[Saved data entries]
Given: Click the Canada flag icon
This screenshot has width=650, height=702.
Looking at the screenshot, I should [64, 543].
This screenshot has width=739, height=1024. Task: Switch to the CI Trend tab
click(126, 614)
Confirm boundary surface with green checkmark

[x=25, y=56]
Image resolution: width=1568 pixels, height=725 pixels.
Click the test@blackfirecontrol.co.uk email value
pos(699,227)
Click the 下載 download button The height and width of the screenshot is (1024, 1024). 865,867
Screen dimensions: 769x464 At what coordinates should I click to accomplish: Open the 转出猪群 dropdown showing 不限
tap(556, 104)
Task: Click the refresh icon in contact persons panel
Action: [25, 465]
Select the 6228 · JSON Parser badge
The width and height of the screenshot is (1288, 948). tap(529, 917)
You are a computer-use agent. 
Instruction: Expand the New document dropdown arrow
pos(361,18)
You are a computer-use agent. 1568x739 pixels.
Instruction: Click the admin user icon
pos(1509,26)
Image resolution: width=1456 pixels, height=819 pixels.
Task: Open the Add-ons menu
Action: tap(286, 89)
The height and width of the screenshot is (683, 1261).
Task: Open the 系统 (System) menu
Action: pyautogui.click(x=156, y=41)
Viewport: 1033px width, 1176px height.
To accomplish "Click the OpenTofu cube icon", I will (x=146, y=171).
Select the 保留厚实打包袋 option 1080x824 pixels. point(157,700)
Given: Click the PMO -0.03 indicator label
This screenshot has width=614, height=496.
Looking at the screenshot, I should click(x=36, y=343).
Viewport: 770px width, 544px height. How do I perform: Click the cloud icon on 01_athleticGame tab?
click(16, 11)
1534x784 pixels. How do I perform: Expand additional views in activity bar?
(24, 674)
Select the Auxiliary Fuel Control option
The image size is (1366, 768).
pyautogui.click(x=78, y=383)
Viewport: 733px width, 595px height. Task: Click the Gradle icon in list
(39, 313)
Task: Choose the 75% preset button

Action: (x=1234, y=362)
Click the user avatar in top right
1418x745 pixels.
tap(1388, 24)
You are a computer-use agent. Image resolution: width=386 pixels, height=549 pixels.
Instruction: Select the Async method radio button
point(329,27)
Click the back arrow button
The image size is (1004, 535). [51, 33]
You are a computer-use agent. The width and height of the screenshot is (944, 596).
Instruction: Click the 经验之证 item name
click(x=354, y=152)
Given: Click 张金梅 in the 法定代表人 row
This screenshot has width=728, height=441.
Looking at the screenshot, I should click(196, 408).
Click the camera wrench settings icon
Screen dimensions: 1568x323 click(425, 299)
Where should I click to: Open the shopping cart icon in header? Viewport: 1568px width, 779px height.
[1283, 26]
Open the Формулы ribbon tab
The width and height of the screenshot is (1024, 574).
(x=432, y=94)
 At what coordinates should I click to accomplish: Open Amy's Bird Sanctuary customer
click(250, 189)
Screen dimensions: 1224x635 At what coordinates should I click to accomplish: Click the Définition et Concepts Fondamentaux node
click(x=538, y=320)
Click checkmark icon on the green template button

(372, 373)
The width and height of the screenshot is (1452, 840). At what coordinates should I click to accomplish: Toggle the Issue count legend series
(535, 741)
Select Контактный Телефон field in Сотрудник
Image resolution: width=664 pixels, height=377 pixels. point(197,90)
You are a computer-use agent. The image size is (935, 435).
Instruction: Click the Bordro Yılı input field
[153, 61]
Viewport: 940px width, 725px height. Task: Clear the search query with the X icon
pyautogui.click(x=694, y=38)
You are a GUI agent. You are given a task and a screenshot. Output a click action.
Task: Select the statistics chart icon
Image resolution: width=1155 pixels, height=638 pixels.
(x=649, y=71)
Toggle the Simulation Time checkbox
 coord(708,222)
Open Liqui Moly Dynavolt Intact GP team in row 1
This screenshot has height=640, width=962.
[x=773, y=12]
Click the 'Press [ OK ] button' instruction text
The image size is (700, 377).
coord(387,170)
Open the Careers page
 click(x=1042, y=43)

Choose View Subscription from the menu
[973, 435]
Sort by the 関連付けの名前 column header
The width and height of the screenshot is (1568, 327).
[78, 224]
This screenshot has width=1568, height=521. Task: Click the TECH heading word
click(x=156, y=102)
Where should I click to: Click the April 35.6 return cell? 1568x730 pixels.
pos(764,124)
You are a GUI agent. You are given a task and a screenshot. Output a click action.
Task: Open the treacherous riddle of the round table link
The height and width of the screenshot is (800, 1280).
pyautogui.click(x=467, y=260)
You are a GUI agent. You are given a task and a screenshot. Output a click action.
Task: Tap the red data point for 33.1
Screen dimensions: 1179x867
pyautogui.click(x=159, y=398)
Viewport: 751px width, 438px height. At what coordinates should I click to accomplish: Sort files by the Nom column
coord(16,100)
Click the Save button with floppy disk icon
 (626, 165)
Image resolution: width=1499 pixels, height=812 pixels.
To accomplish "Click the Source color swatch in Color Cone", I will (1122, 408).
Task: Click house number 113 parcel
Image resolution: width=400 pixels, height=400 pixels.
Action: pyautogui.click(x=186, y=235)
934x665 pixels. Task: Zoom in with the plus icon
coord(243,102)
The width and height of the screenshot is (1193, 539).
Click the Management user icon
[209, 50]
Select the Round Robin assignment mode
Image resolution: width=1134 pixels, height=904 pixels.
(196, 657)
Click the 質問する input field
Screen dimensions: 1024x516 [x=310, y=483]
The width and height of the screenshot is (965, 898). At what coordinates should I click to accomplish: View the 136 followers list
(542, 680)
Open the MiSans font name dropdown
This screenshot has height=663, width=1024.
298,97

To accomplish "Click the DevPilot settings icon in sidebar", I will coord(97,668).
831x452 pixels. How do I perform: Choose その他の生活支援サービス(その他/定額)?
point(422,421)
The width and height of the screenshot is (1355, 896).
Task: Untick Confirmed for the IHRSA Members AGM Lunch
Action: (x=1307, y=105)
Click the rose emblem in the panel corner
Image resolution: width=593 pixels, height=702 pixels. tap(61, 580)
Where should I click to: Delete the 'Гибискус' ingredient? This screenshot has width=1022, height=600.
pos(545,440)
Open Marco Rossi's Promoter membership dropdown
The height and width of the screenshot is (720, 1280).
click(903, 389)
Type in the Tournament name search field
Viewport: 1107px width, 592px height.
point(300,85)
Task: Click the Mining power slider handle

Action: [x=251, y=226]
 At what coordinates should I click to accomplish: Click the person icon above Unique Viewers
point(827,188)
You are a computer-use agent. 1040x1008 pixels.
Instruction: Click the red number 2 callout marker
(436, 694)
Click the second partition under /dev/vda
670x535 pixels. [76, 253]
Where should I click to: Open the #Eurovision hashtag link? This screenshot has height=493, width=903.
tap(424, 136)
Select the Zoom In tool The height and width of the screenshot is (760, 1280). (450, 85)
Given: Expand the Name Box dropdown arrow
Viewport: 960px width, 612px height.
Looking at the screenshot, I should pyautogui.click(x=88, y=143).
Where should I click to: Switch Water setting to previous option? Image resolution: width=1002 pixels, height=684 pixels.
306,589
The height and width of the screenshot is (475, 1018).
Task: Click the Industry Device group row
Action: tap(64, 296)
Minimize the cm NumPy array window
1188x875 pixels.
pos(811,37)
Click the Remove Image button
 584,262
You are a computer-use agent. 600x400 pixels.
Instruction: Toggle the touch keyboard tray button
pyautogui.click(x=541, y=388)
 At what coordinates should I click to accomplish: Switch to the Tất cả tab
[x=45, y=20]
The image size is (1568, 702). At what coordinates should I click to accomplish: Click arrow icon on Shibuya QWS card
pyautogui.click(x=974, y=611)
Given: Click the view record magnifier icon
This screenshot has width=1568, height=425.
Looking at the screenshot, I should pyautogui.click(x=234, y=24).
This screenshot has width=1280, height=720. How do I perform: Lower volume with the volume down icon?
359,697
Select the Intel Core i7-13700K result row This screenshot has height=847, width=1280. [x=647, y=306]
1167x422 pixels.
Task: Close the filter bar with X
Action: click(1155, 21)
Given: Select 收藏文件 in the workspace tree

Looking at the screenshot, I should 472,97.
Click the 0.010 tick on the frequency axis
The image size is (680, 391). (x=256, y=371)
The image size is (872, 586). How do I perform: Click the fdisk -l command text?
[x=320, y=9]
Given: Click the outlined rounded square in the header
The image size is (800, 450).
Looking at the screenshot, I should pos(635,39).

◆ Activity: The "Given: Select 收藏文件 in the workspace tree" line through the last line above: set these down exactly and add nothing else.

◆ Solution below:
Given: Select 收藏文件 in the workspace tree

Looking at the screenshot, I should 472,97.
Click the 0.010 tick on the frequency axis
The image size is (680, 391). (x=256, y=371)
The image size is (872, 586). How do I perform: Click the fdisk -l command text?
[x=320, y=9]
Given: Click the outlined rounded square in the header
The image size is (800, 450).
Looking at the screenshot, I should pos(635,39).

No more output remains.